Août 2025 — Une plainte pour viols sur mineure
Le 22 août 2025, une nouvelle plainte est déposée à la brigade de gendarmerie de Plaisance-du-Touch, en Haute-Garonne. Une enfant de 10 ans accuse le suspect de viols répétés, commis sur plusieurs mois à son domicile du Gers — où elle se rendait parce qu'elle était amie avec ses filles. Le parquet de Toulouse, compétent géographiquement, transfère le dossier au parquet d'Auch.
Au moment de la disparition de Lyhanna, cette plainte est toujours en cours d'instruction. Le suspect n'a pas été mis en examen dans ce dossier. Son casier judiciaire est vierge.
CONTEXTE : Un ancien magistrat, interrogé par franceinfo, a estimé qu'il faudrait un « traitement prioritaire » des faits de nature sexuelle et des violences sur mineurs afin d'éviter que des signalements ne restent sans suite pendant plusieurs années.
IV. Les recherches : moyens exceptionnels, résultats nuls Dès le samedi 31 mai, les gendarmes organisent une battue citoyenne. Plus de 280 personnes ratissent les environs de Fleurance. Le lendemain, elles sont plus de 300.
Champs, bois, rivières, étangs : les enquêteurs passent le secteur au crible. Des plongeurs sondent les plans d'eau. Des drones et des hélicoptères survolent la région. Quelque 170 à 200 militaires sont mobilisés en permanence.
Un appel à témoins national est diffusé par la gendarmerie. Des objets et indices ont été prélevés lors des battues, selon les autorités, sans que leur nature soit précisée.
Au soir du 3 juin 2026 — soit six jours après la disparition — Lyhanna n'a pas été retrouvée.
DÉCLARATION : « Le temps joue contre nous », a déclaré l'ancien procureur Jacques Dallest. « Le temps ne joue jamais en faveur de la justice et des enquêteurs. »
Une ville sous le choc
À Fleurance, ville rurale de 6 000 habitants située à 80 kilomètres à l'ouest de Toulouse, la disparition de Lyhanna a provoqué un sentiment d'incrédulité et de sidération.
Au collège Hubert-Reeves, les camarades de classe de la jeune fille témoignent : « On ne parle que de ça, à chaque début de cours. »

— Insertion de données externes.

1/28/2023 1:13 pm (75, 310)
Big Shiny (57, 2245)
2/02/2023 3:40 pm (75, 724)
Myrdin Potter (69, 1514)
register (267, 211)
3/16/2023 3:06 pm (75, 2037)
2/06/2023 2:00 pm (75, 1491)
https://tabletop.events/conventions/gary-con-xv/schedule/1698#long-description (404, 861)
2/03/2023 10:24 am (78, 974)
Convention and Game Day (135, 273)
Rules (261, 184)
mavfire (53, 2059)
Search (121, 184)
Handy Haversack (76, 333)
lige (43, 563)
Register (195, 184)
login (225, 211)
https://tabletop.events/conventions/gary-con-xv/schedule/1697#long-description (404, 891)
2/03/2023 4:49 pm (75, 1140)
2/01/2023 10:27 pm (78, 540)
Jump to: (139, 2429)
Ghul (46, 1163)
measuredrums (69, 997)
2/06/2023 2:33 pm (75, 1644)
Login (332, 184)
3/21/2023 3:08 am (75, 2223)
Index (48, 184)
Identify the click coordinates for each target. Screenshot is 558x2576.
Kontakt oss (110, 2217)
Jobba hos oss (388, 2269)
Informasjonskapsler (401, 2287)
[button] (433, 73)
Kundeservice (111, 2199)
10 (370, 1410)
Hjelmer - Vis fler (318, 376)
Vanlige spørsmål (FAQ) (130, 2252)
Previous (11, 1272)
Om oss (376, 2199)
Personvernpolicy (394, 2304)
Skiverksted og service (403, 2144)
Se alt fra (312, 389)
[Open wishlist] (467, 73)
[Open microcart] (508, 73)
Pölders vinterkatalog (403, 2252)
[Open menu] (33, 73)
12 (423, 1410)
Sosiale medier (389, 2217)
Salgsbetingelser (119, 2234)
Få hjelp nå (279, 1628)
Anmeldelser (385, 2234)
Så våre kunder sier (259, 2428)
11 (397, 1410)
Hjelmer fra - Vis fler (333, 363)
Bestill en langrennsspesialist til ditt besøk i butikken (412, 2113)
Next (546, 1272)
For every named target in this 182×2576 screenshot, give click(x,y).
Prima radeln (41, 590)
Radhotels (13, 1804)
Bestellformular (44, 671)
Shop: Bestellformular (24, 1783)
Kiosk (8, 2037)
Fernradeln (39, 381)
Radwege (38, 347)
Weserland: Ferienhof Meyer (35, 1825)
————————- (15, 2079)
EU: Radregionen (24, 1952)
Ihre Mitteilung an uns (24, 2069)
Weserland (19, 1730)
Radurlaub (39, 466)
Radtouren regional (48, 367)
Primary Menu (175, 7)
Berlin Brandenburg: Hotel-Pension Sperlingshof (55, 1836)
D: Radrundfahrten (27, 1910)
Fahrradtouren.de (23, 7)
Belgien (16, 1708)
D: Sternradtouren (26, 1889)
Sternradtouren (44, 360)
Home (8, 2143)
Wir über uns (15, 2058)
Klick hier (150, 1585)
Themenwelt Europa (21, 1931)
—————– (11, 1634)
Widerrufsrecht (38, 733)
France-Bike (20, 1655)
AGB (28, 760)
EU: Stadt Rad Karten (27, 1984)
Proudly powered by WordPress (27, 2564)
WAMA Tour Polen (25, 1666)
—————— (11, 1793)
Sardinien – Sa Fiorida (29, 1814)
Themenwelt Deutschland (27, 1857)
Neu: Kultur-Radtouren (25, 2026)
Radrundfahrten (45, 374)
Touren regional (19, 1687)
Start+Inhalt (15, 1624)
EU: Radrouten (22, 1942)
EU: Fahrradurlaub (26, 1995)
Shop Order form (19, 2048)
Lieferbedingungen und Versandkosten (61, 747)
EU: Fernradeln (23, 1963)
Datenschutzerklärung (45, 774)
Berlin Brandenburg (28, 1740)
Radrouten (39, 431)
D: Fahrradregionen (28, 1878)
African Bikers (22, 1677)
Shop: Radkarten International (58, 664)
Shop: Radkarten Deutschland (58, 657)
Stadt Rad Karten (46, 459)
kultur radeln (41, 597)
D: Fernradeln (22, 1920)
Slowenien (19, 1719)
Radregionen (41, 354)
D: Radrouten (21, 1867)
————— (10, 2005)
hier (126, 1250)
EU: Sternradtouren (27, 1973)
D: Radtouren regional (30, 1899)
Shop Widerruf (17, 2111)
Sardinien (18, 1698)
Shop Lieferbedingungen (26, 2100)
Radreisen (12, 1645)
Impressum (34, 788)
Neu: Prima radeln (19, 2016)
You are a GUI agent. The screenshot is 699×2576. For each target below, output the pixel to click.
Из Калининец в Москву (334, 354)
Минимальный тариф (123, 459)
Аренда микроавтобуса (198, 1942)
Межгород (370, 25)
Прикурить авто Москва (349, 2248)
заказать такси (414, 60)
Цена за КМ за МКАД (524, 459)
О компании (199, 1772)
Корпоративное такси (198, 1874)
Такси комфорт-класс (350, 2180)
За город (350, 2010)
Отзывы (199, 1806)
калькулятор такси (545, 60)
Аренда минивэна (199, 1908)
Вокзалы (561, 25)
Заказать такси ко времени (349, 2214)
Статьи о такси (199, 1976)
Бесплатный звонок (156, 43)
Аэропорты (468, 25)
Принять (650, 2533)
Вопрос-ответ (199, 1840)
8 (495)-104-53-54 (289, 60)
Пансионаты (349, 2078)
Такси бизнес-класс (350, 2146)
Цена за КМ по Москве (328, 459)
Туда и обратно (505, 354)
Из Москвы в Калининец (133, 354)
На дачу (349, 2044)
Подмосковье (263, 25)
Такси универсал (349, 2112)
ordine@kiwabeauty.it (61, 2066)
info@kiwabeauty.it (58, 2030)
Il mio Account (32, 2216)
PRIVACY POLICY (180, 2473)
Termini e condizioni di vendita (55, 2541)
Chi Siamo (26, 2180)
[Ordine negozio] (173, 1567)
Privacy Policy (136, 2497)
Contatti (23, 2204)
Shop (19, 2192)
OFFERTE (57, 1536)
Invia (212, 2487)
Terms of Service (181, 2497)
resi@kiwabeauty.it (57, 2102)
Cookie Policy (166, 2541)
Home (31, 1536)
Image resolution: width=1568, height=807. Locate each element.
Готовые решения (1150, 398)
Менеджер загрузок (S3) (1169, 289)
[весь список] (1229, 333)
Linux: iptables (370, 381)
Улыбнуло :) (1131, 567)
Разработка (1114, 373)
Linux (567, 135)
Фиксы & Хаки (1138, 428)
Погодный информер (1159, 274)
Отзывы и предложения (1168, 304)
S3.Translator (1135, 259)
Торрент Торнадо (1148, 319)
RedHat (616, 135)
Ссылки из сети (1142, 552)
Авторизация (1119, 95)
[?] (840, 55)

Le maire de Fleurance, Grégory Bobbato, a réuni une cinquantaine d'élus des communes environnantes dès le lundi 1er juin. « On dort très peu depuis trois jours », a-t-il confié sur les ondes d'ICI Occitanie. « Le bouleversement est palpable sur l'ensemble du territoire. »
Des habitants venus de toute la région ont participé aux battues, bénévolement, par solidarité avec une famille qu'ils ne connaissaient pas nécessairement.
Note éditoriale
Ce rapport d'information est établi à partir des seuls éléments vérifiables rendus publics par les autorités judiciaires et les médias accrédités au 3 juin 2026. L'enquête est en cours. Le suspect est présumé innocent jusqu'à décision définitive de justice. L'Appel suivra l'évolution de ce dossier.